Your goal
Only one stretch of the records below is wanted: the lines from the one holding "The height and width of the screenshot is (397, 586)." through the one holding "Open the Insights sparkline icon". Return it exactly, both ends included.
* * * *
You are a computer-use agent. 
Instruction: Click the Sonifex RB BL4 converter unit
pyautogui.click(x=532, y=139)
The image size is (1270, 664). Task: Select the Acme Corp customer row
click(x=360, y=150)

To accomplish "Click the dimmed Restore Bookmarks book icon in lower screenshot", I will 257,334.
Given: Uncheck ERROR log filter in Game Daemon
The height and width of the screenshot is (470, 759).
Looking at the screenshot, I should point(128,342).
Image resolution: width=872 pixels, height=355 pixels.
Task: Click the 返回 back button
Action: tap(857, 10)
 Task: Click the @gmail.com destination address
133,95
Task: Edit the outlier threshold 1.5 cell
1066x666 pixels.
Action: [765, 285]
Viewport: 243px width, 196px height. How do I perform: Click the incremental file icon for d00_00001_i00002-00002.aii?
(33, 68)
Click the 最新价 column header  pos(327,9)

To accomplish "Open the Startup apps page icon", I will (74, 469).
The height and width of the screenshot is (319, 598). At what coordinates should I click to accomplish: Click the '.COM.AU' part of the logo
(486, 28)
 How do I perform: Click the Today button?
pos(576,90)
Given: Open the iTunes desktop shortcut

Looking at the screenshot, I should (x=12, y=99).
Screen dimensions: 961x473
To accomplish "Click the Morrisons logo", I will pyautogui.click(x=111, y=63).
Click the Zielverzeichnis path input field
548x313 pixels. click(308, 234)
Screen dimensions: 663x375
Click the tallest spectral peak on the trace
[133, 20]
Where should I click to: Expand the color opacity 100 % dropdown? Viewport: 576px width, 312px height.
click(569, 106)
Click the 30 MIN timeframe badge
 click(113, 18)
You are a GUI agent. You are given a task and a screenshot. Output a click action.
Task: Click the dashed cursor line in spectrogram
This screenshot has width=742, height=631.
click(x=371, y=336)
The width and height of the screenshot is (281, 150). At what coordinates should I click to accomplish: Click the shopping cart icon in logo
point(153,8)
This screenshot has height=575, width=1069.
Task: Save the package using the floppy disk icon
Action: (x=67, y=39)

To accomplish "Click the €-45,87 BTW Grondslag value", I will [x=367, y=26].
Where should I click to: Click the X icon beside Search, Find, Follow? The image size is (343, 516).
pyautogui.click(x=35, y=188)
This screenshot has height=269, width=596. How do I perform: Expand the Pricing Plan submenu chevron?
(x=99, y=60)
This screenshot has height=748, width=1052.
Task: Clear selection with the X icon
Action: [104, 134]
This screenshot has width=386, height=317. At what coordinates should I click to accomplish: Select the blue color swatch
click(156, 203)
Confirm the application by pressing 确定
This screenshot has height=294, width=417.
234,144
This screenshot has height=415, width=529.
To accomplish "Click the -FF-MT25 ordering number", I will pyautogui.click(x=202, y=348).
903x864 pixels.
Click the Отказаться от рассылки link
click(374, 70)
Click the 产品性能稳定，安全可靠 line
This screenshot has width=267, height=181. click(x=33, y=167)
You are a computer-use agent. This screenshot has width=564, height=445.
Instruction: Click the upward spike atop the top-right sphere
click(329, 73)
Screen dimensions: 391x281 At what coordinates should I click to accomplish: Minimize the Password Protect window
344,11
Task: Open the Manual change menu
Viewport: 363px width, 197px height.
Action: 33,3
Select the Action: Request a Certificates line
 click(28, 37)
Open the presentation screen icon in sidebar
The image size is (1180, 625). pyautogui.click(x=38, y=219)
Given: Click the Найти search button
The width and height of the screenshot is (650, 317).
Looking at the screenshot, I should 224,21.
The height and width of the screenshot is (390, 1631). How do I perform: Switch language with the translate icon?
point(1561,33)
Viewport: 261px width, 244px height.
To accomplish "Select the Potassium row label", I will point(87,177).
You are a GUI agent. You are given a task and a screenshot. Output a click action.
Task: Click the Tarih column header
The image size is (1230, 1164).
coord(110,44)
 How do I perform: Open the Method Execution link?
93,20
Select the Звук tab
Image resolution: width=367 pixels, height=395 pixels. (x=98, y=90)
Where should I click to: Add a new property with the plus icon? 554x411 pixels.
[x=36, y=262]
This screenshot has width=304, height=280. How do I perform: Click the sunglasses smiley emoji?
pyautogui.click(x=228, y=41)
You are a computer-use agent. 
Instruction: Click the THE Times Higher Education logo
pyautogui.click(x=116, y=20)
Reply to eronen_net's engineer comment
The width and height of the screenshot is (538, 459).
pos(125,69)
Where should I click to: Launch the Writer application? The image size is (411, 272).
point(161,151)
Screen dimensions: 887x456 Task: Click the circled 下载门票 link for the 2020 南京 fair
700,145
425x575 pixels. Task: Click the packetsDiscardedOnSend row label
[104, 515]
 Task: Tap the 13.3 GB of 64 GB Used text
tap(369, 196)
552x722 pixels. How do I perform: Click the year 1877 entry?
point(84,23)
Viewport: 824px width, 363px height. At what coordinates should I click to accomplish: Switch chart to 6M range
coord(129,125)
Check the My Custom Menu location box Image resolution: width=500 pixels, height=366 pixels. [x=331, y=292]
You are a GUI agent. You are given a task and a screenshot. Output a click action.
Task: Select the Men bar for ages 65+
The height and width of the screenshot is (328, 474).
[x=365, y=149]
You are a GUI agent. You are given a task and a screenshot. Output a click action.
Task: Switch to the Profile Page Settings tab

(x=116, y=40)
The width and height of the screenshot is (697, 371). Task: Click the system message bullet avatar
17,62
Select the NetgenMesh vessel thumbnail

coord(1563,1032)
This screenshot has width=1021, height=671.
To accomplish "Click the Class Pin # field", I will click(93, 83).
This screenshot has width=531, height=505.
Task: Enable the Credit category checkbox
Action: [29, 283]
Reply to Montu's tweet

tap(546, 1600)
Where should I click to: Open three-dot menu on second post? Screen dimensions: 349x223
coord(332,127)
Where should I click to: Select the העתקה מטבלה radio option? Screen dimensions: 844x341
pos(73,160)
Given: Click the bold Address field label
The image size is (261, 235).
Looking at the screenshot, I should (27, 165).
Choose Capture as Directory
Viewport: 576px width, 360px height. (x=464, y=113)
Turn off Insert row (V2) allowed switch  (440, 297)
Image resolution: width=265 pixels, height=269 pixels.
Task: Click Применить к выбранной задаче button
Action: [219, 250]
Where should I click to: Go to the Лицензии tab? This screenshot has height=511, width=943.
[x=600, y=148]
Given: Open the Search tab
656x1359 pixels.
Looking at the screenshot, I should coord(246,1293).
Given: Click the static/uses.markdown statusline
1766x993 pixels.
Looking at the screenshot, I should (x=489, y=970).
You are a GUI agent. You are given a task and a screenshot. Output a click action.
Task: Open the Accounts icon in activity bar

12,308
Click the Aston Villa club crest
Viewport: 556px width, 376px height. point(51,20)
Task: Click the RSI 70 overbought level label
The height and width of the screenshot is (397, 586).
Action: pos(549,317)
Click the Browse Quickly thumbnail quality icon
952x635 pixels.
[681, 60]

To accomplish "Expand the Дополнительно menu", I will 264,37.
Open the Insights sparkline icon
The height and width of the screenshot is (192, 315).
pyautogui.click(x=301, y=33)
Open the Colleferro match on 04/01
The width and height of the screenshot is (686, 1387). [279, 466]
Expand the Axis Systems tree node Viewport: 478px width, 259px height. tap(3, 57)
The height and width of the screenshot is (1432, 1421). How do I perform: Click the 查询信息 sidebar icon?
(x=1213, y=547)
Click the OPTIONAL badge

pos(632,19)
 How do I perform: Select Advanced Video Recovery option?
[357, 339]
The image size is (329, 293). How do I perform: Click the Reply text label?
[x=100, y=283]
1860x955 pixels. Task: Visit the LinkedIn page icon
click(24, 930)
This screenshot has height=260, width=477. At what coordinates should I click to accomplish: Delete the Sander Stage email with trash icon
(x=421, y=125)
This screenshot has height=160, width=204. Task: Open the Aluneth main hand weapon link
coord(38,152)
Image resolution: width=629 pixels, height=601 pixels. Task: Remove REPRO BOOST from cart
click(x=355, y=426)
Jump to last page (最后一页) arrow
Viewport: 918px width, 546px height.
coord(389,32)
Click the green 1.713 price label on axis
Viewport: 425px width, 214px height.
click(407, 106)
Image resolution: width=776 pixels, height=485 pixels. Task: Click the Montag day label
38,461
* * * *
Response area
The height and width of the screenshot is (397, 586).
Action: pos(549,317)
Click the Browse Quickly thumbnail quality icon
952x635 pixels.
[681, 60]

To accomplish "Expand the Дополнительно menu", I will 264,37.
Open the Insights sparkline icon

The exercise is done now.